Royal Enfield didn't exist in a vacuum in 1901, of course, and it already was making motorized tricycles and quadricycles with De Dion motors. A motor patented by Ducommun, in Alsace, most resembled the motor in the 1901 Royal Enfield. The bore and stroke of the Enfield motor appeared in an advertisement. So, with a De Dion-Bouton head, Ducommun's lead to follow and some known dimensions, the game was on.

Is the resulting Project Origin a precise replica? No. For one thing, it's metric, for the convenience of the engineers and their computers.

There are other differences. The 1901 originally had a surface type carburetor (air passing over petrol) but this was replaced even at the time with a more familiar (but still crude) spray carburetor. It's that recreated but vastly inconvenient spray carburetor that Project Origin now needs to dial in.

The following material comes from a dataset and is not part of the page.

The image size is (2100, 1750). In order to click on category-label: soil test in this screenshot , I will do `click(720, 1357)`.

The trembler ignition of the day sparked so over enthusiastically that it was replaced for the moment with coil ignition for Project Origin (safer around gasoline). The replica's long drive belt, originally rawhide, is replaced by a V-belt.

It's that unique long drive belt, passing from the high-mounted front motor, behind the rider's leg to the rear wheel, that so identifies the 1901 Royal Enfield in pictures.

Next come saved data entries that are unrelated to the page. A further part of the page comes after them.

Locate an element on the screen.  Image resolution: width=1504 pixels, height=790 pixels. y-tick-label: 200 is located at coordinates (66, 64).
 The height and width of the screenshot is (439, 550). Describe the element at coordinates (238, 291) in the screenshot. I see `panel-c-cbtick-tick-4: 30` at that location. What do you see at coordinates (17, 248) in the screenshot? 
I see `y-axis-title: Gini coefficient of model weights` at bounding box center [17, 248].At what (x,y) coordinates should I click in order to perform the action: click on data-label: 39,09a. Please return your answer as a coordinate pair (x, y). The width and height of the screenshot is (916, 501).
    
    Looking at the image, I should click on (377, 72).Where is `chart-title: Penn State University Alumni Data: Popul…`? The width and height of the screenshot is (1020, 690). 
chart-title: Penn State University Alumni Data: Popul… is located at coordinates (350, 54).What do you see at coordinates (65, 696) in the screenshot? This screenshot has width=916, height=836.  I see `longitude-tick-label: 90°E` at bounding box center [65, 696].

The motor, clamped to the headstock of the frame up near the handlebars, would have driven the front wheel in other designs of the era. However those had a tendency to make the front wheel side slip.

Jules Gobiet, designer of the 1901 Royal Enfield, thought rear-wheel drive would overcome that tendency. 

(Gordon says his ride on the replica felt stable enough, requiring only very wide turns. Riding under power, however, will require mastering controlling speed with an exhaust valve lifter, adjusting timing with a lever, and allowing for the chuff-chuff-chuff of very low rpms.)

A better solution for Gobiet would have been to mount the motor lower, as part of the frame, but a company named Werner had patented that. 

By 1903 Royal Enfield had found its way around that patent, and the long drive belt was replaced by a more familiar looking chain drive.

And the rest is history. Here's Royal Enfield's Project Origin video.


2 comments:

  1. Indian makes a big splash about being around since 1901, but they weren't in constant production. Plus, they sold re-badged Enfields in the 1950s as a last ditch effort to stay alive. Enfield can safely boast their claim of being the oldest manufacturer still in production.